- Developer: MicroProse
- Publisher: MicroProse
- Producer: Kerry Wilkinson
- Designer: Mick Uhl
- Programmer: Kerry Wilkinson
- Artist: Michael O. Haire
- Composer: Roland J. Rizzo
- Series: Civilization
- Platforms: Windows, Mac OS
- Release: 1996
- Genre: Turn-based strategy
- Modes: Single player, multiplayer (with Multiplayer Gold Edition)

= Civilization II: Conflicts in Civilization =

Sid Meier's Civilization II Scenarios: Conflicts in Civilization is a single-player historical turn-based strategy game, and the first expansion pack to Civilization II. It contains 20 new scenarios; 12 made by the expansion pack developers, and 8 "Best of the Net" scenarios created by series fans. These were the fan-made scenarios that were "deemed the best by the developers". The game was developed and published by MicroProse. The game was "produced by the players and the development team, including some of the script and the 'new content'". This content contained new worlds, new maps, units, an updated technology tree, and new music. The game also allowed players to create their own custom scenarios. it was released November 25, 1996.

The game was included in the Civilization II Multiplayer Gold Edition and the Sid Meier's Civilization Chronicles Box Set. The latter was released for the 2006 Christmas and holiday season. Ultimate Civ II, a multiplayer version of Civilization II, included both II and Conflicts in Civilization. The game has been donated to the Strong National Museum of Play.

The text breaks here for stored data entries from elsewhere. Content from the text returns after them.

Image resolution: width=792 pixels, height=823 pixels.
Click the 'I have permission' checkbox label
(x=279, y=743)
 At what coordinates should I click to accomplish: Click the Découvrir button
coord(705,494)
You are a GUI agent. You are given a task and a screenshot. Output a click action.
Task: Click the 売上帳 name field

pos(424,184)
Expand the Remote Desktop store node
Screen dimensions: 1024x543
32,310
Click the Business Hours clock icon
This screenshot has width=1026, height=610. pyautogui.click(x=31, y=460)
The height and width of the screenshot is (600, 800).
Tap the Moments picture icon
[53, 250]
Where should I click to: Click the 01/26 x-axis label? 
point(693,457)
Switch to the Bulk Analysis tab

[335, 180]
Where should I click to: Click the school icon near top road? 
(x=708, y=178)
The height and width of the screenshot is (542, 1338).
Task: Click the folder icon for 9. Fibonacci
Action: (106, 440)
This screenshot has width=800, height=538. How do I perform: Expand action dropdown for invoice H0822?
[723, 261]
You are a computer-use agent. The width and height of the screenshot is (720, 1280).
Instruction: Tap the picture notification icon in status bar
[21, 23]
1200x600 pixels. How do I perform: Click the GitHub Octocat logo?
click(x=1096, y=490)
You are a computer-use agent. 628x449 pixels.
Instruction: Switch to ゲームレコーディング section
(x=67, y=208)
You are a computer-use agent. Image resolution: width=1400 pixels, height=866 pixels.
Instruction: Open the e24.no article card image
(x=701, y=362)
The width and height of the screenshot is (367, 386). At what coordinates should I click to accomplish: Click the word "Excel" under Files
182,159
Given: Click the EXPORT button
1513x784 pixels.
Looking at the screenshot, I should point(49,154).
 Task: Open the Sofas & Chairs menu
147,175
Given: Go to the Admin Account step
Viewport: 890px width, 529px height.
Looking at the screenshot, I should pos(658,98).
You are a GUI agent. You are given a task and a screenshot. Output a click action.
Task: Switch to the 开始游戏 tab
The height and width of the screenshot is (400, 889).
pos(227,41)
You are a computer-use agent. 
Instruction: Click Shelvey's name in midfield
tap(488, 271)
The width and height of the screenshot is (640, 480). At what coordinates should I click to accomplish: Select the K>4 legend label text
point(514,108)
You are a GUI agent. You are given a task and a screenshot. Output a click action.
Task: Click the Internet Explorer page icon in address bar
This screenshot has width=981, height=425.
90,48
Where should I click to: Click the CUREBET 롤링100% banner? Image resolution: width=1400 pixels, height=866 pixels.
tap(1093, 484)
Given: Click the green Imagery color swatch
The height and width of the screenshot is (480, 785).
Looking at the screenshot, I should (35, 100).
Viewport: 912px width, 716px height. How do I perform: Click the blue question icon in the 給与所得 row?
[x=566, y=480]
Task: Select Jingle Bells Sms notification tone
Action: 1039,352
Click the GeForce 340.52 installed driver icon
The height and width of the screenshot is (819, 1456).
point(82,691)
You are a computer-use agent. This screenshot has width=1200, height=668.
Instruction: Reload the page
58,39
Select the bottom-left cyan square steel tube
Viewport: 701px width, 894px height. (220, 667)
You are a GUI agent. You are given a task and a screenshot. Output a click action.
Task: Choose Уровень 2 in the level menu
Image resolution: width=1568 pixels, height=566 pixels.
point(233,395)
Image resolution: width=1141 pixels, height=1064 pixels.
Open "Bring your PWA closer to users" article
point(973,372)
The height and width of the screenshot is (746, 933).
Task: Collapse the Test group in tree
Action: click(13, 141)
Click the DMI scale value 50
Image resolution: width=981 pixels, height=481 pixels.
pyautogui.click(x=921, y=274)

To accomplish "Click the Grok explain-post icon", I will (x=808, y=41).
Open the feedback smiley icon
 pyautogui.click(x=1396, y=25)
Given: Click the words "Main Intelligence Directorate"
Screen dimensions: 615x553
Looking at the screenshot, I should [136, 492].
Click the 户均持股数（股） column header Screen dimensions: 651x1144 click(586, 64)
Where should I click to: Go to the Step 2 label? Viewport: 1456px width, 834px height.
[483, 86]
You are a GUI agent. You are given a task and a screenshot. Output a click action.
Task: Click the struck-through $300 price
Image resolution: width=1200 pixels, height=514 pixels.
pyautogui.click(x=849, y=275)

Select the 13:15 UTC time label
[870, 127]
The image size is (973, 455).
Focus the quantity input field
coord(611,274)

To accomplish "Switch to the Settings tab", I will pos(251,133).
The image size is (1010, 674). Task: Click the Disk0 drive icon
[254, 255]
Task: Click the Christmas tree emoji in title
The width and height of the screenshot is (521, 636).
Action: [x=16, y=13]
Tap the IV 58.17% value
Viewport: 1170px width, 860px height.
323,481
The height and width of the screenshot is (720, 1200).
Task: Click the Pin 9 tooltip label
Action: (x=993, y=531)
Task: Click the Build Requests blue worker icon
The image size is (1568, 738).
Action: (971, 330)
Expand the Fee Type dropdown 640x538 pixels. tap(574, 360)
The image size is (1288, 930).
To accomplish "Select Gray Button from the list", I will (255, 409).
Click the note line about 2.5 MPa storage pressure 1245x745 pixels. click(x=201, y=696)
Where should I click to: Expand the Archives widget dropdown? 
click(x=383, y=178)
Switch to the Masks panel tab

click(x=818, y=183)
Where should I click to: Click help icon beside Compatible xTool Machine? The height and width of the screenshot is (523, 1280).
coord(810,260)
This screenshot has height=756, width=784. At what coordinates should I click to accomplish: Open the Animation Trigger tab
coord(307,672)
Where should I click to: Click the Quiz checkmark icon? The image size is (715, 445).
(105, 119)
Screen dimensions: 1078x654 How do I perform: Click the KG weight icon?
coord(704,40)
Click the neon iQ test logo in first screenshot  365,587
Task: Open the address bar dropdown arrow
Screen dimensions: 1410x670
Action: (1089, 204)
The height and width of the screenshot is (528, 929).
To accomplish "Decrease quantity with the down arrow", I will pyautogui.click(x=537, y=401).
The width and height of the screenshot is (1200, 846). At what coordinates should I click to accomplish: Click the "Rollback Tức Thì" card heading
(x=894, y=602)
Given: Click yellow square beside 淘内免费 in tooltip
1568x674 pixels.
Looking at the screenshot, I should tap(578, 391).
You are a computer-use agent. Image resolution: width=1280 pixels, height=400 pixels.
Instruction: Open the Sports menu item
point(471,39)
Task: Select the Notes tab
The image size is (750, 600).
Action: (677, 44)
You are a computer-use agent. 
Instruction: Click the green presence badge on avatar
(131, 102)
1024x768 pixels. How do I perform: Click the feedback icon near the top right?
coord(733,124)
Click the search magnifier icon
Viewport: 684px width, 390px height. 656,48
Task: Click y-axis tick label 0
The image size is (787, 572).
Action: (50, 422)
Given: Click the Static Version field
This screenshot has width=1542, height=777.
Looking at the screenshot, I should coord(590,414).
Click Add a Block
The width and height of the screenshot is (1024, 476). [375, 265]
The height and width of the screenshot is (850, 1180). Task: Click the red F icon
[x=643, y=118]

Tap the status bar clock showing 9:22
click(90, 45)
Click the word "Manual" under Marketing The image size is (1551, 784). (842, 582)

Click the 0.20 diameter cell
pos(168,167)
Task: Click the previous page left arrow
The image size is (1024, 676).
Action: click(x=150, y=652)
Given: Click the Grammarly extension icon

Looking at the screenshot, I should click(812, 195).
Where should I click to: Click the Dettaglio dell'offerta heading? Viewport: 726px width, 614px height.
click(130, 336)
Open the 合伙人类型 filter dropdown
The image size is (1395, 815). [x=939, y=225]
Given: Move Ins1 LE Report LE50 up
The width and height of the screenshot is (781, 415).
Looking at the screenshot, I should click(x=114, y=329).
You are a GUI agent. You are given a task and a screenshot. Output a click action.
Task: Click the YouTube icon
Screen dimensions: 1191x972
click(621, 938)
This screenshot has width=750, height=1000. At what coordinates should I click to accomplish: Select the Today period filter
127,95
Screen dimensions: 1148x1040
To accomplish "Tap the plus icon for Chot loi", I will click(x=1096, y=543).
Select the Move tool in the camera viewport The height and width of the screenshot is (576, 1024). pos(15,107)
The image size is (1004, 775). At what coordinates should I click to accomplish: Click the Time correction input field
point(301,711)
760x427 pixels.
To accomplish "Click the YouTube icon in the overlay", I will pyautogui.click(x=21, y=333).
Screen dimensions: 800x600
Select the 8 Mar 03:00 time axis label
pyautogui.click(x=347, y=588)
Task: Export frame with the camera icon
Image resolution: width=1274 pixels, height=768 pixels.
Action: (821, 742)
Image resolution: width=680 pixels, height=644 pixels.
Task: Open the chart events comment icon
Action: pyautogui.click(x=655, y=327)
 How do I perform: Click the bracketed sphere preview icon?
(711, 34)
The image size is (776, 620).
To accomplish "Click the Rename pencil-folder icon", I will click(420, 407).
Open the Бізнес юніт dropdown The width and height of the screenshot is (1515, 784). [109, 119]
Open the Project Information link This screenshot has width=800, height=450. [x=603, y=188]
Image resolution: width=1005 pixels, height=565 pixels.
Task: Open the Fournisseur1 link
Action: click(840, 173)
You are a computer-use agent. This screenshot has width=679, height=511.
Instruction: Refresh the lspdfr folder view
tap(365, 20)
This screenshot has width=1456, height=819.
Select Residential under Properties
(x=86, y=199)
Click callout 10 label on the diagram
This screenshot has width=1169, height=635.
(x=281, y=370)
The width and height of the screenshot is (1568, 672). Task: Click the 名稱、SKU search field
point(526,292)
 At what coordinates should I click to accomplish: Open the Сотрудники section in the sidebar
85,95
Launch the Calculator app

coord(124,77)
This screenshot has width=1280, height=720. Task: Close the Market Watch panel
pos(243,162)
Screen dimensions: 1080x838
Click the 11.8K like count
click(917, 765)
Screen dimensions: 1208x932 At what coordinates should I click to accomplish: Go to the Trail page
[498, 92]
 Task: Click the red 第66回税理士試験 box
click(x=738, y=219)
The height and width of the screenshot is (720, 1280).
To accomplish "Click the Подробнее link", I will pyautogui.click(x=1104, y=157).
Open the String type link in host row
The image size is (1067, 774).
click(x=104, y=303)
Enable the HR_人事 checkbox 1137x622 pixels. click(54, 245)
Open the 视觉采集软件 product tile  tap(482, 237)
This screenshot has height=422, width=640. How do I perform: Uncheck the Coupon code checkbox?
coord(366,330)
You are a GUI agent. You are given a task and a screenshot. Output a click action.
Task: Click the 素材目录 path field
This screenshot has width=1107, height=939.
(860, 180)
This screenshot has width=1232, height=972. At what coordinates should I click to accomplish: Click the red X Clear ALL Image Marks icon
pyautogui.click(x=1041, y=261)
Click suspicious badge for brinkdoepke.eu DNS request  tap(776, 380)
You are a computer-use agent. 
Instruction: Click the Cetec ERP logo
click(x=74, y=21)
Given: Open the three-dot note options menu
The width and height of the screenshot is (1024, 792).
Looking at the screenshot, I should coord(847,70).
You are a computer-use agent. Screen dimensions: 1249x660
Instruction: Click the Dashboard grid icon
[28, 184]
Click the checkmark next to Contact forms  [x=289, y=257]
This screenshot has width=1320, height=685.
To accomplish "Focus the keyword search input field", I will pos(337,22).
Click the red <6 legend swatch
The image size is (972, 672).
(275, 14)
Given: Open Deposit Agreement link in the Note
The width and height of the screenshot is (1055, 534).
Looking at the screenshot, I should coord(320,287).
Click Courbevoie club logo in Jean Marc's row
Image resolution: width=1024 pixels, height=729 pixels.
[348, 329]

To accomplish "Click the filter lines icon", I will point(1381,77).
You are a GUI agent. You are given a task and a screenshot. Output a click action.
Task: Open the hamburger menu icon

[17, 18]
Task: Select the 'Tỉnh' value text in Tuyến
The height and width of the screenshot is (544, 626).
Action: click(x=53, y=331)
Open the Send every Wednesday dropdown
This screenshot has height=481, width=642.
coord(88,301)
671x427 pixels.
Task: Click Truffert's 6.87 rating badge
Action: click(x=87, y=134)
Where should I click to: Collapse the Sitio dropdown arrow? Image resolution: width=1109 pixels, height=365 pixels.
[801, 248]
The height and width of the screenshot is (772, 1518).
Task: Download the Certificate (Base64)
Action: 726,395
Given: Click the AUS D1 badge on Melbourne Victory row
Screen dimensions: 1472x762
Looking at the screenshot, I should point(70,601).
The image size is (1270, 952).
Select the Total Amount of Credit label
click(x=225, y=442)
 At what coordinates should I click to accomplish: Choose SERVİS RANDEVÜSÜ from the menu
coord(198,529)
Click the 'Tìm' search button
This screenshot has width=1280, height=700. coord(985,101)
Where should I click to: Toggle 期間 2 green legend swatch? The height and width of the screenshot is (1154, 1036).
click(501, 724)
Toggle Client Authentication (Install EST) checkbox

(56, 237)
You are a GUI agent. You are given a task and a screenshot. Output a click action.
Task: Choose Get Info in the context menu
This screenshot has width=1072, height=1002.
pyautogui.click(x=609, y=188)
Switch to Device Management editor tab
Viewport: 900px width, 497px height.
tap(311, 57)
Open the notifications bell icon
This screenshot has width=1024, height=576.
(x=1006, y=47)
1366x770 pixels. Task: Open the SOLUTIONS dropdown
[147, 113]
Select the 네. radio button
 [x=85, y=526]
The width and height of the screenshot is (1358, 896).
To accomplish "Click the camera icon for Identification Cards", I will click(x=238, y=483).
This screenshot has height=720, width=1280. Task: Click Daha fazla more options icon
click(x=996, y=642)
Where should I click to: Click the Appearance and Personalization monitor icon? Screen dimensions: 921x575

The majority of battles in the scenarios are based on genuine historical events, such as the American Civil War, Alexander the Great's conquests, the Crusades and World War I. However, there are also a few fantasy scenarios including the stopping of an alien invasion, and surviving after a nuclear apocalypse.

== Production ==
While Civilization II included two predetermined gaming scenarios for players as an alternative to the randomly generated worlds of the standard games. However, it was relatively easy for players to make their own, and as a result a torrent of fan-made maps spread online. While Sid Meier and Brian Reynolds left Microprose over disagreements with new management, the company soon released this title as an official add-on. The game was released a mere 9 months after Civilization II. Marc Cromer was the game's composer/sound designer.

Shipment of the game was announced on November 5, 1996.

== Reception ==
Game Zone was dismayed that the game was essentially the same as its predecessor only with a few added scenarios, and also disliked how the Windows version was a bit more expensive too. Wi-Fi.ru said "there is no weak link" in the Civilization series, including this game. On the release of Multiplayer Civilization II: Gold Edition, GameSpot wrote: "despite the inclusion of the two previously released scenario packs...I can't help but think this game is too little, too late". AllGame wrote that the inclusion of the expansion packs "improves upon the original game".